EL JEFE 

Mauricio Vallejo Márquez

Estaba muerto. Definitivamente así me sentía, un cadáver sobre la silla secretarial a la espera de la hora de la salida. Sin embargo, las agujas del reloj no querían avanzar. Tenía días cuando me trasladaron de mis asignaciones habituales como abogado para ser asistente de un jovencito que me enviaba a llenarle un termo de agua, a comprarle churritos, a hacerle encomiendas a su padre, a limpiarle el carro, además de hacer otro conjunto de atribuciones que no me competían.

—¡Gracias a Dios hay trabajo! —me consolaba.

La aguja segundera parecía no moverse, aunque la veía recorrer el contorno de aquel iris negro con números negros. El teléfono sonó.

—Licenciado, hágame el favor de venir para llevarme una correspondencia al otro edificio—y luego el sepulcral silencio de la condena de muerte.

Y así me levantaba de mi puesto para efectuar la solicitud. Entraba a su oficina con el inconfundible olor de un pedo que a pesar de la mascarilla me hería la pituitaria. Esperando que ese sujeto terminara de responder por WhatsApp a su amigo. Luego el silencio de aquella oficina que parecía una caja de cartón pintada de blanco hueso era interrumpido por el sonido del impresor escupiendo con lentitud el memorándum que me obligaba a estar ahí.

—Cuando se lo reciban regrese, quiero verlo. ¿Me entendió licenciado? —me dijo con ese tono ceremonial que me parecía sacado de una mala obra de teatro.

Entonces la firma y la disposición del sello. Listo, ahora a correr para dejar a tiempo la correspondencia.

Al llegar al otro lado alcancé a dejar el escrito, y en lo que di media vuelta la gente había emigrado. Incluso encontré las luces apagadas y la lúgubre sensación de la soledad a mi paso. Retrocedí para volver por donde llegué. Ya habían pasado cinco minutos de la hora de salida y la gente huía en estampida. Me hice a un lado para dejar que el enjambre pasara al reloj marcador.

Dispuse mis papeles en orden y tomé mi maleta empujando por accidente una piedra del tamaño de mi mano que traje del mar. Bajé las gradas a golpeteo de bombo hasta el marcador. Me sentí libre cuando subí al bus, solo era cuestión de minutos para regresar a mi casa. El celular comenzó a vibrar.

—Licenciado, ¿entregó la correspondencia?

—Sí, doctor. Ya fue entregada—le respondí.

—Venga a enseñármela—ordenó para provocar una corriente eléctrica que rebotó en mis extremidades.

—Voy camino a mi casa, doctor.

—Regrésese y me la enseña—impuso el jovencito.

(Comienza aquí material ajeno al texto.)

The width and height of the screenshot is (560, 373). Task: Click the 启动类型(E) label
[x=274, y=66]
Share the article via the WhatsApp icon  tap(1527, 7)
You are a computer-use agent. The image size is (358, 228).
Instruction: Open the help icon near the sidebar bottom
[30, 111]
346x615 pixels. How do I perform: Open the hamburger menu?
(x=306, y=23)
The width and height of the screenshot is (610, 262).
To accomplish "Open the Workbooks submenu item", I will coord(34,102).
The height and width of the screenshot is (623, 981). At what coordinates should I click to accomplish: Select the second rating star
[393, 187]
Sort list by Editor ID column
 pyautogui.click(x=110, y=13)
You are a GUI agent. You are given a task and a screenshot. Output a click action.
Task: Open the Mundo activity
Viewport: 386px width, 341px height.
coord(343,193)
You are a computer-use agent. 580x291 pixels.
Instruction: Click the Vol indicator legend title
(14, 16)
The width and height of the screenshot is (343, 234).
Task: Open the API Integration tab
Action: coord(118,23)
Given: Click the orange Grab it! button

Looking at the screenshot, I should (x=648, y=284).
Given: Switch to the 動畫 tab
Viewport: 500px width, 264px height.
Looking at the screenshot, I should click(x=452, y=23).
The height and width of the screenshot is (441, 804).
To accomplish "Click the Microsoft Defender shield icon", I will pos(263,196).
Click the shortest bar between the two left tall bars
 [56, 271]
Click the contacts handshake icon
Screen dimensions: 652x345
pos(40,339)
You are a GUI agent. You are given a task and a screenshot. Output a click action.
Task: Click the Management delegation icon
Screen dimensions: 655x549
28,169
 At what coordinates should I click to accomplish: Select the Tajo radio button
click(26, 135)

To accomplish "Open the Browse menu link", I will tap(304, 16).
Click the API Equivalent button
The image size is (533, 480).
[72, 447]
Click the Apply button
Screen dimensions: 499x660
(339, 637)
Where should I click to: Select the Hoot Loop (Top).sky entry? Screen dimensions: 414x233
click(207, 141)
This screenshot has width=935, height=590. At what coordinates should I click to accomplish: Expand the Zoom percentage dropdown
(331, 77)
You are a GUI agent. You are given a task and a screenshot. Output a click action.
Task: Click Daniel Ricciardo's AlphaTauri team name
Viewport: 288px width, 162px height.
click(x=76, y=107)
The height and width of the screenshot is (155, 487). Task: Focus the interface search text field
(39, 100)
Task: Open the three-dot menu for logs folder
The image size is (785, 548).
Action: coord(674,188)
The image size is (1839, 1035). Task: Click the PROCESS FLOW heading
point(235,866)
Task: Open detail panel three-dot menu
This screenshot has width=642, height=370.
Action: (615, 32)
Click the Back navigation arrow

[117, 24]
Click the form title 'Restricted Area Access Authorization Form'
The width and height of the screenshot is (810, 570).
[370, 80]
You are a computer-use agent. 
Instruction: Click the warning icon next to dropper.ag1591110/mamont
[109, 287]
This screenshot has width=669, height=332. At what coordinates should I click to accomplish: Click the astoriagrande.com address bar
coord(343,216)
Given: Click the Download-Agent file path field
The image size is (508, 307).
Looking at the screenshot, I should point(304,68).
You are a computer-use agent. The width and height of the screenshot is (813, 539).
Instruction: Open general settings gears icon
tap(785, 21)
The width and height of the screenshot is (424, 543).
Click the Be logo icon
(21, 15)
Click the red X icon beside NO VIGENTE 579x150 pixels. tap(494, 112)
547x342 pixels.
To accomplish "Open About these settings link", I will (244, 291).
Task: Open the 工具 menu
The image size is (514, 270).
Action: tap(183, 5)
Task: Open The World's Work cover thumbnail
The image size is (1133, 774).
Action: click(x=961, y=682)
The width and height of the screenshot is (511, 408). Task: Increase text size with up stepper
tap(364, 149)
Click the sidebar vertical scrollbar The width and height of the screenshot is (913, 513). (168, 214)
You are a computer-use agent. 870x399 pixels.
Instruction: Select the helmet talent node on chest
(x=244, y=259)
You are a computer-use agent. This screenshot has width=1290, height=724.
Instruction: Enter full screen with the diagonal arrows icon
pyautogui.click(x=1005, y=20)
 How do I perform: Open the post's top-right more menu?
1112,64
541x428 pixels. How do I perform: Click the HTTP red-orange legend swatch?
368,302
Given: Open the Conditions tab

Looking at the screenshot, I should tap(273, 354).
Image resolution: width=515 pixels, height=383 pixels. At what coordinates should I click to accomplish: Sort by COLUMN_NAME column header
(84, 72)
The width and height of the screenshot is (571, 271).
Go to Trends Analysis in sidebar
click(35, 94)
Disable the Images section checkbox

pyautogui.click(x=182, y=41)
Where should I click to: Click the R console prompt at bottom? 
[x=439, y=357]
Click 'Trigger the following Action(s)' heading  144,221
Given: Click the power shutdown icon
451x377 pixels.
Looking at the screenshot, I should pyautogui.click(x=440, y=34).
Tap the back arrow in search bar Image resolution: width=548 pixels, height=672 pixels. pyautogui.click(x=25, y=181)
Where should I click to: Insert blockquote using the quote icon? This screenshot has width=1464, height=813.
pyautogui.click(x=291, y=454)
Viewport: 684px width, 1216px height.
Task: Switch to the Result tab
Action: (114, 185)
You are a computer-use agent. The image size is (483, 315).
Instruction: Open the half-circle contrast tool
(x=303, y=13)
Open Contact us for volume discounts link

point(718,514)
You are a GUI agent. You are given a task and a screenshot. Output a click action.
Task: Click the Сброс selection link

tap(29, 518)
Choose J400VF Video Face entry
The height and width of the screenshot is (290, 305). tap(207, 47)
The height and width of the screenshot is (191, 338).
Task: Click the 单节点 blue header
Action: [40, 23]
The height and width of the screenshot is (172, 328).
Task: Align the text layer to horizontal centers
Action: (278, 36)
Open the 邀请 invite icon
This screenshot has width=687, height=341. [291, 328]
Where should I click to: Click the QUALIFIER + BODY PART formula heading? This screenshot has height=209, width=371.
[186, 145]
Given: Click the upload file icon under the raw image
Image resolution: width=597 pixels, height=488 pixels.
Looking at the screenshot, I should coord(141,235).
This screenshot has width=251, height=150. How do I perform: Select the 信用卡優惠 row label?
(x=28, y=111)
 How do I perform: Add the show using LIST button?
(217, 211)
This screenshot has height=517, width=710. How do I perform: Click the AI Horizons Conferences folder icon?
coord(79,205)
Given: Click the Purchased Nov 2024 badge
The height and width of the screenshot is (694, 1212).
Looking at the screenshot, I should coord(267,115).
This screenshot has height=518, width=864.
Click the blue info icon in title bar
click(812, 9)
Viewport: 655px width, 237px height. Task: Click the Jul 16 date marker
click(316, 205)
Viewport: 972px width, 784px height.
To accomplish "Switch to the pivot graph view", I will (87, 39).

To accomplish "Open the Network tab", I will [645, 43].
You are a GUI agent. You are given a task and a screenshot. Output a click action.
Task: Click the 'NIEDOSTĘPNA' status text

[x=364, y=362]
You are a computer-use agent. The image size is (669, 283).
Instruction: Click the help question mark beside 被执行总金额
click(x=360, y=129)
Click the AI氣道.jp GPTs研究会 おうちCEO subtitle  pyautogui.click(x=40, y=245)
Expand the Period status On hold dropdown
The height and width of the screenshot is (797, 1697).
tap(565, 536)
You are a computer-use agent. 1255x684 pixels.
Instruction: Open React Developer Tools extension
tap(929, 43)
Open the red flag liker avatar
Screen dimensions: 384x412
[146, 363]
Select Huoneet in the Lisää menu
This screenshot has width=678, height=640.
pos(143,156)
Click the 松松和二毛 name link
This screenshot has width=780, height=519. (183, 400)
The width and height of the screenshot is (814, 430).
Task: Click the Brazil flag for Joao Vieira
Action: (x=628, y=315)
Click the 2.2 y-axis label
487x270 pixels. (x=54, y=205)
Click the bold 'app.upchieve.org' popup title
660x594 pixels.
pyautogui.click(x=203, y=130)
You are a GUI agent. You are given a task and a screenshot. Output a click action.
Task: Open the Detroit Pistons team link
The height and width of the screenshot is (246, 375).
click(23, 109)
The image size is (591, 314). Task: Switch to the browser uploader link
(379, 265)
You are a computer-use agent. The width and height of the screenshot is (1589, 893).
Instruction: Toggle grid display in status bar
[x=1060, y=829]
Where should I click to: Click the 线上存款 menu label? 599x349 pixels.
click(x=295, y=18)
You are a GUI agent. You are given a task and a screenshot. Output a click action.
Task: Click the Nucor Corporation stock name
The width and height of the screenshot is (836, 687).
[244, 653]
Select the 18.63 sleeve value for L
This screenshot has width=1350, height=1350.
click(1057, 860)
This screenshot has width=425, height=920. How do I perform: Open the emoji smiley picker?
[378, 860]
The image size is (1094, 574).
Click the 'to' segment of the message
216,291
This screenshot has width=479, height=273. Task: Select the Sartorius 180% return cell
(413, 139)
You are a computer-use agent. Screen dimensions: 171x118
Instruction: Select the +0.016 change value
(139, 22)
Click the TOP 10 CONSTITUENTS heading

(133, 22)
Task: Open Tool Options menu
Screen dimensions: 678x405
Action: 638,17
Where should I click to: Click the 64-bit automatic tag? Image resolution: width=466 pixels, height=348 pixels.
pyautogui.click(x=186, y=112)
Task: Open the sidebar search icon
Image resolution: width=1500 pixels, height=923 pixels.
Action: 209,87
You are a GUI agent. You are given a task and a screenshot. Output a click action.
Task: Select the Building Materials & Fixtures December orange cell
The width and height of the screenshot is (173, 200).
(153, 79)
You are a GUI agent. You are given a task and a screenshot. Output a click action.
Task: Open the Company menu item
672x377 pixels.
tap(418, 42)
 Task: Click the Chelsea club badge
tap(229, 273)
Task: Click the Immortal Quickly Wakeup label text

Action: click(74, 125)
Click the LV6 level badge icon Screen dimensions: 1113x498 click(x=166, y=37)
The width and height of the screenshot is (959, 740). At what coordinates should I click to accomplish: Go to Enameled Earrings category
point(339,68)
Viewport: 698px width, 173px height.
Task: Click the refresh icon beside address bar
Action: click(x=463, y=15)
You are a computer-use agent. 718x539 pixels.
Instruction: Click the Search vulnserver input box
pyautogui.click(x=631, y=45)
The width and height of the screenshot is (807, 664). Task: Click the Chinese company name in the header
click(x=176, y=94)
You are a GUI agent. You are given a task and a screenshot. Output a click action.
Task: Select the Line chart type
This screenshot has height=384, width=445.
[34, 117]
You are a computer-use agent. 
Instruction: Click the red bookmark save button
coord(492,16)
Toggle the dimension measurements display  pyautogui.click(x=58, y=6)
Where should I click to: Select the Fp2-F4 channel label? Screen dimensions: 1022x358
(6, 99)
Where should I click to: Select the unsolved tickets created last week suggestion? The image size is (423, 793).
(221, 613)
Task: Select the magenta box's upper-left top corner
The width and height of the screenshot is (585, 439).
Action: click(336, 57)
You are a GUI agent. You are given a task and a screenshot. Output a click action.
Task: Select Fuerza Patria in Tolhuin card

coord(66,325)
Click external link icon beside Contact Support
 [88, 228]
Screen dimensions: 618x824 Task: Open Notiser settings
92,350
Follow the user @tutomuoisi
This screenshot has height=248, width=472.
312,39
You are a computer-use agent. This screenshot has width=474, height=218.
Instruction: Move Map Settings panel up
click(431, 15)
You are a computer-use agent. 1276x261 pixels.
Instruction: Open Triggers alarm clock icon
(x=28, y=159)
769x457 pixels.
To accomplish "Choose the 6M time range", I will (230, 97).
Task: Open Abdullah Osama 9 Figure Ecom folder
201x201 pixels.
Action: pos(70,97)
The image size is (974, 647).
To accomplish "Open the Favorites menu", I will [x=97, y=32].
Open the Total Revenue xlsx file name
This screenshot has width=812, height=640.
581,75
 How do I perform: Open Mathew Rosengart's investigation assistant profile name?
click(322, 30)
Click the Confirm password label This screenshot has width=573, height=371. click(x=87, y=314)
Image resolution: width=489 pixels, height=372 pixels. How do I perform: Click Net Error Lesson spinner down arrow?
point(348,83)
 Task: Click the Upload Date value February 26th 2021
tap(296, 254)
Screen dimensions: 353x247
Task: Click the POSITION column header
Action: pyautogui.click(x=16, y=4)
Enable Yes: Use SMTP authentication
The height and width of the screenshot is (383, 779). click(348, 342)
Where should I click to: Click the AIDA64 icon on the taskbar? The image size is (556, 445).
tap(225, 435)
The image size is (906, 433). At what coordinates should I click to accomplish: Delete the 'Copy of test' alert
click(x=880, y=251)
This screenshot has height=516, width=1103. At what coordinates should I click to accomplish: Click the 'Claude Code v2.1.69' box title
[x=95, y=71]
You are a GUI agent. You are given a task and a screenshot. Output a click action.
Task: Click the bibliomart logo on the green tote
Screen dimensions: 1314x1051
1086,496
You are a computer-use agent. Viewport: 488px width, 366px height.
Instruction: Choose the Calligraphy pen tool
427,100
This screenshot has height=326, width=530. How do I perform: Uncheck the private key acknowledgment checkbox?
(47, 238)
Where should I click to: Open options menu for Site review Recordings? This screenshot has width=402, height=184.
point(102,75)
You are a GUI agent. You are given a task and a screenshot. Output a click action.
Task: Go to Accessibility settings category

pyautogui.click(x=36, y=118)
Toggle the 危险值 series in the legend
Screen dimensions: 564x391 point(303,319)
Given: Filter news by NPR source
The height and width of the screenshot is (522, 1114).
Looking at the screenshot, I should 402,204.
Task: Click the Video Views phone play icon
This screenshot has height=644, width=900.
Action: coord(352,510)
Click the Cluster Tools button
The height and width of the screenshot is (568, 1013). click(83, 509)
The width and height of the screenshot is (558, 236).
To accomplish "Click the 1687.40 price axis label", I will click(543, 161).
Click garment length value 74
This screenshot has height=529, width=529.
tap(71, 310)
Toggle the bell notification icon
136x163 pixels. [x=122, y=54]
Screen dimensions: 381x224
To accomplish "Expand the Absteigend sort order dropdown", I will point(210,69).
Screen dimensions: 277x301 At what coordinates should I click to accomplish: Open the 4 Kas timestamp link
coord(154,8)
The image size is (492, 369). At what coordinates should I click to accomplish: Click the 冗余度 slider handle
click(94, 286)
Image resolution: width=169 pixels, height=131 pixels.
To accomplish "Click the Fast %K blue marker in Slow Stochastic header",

Al retornar a la institución la oficina del jefe estaba cerrada y a oscuras. En medio de aquella penumbra la lámpara de mi celular era la única luz. Salí de nuevo con la firme intención de dirigirme a mi casa cuando el teléfono volvió a sonar.

—¿Dónde está licenciado? Lo estoy esperando.

—Acabo de llegar a su oficina y no estaba, doctor.

—Lo estoy esperando en su escritorio.

Cuando estuve frente a él, la correspondencia recibida había desaparecido. La había dejado sobre el escritorio justo a la par de la piedra, pero no estaba. Vi el basurero y alcancé a ver algunos trozos de papel que supuse ser el papel extraviado. No fue cosa del otro mundo, tomé la piedra y la detoné contra su juvenil cabellera para rebotar sobre mi escritorio. La sangre se esparció en el suelo como las raíces de un árbol y pequeñas gotas de mercurio. Estaba muerto, igual que yo.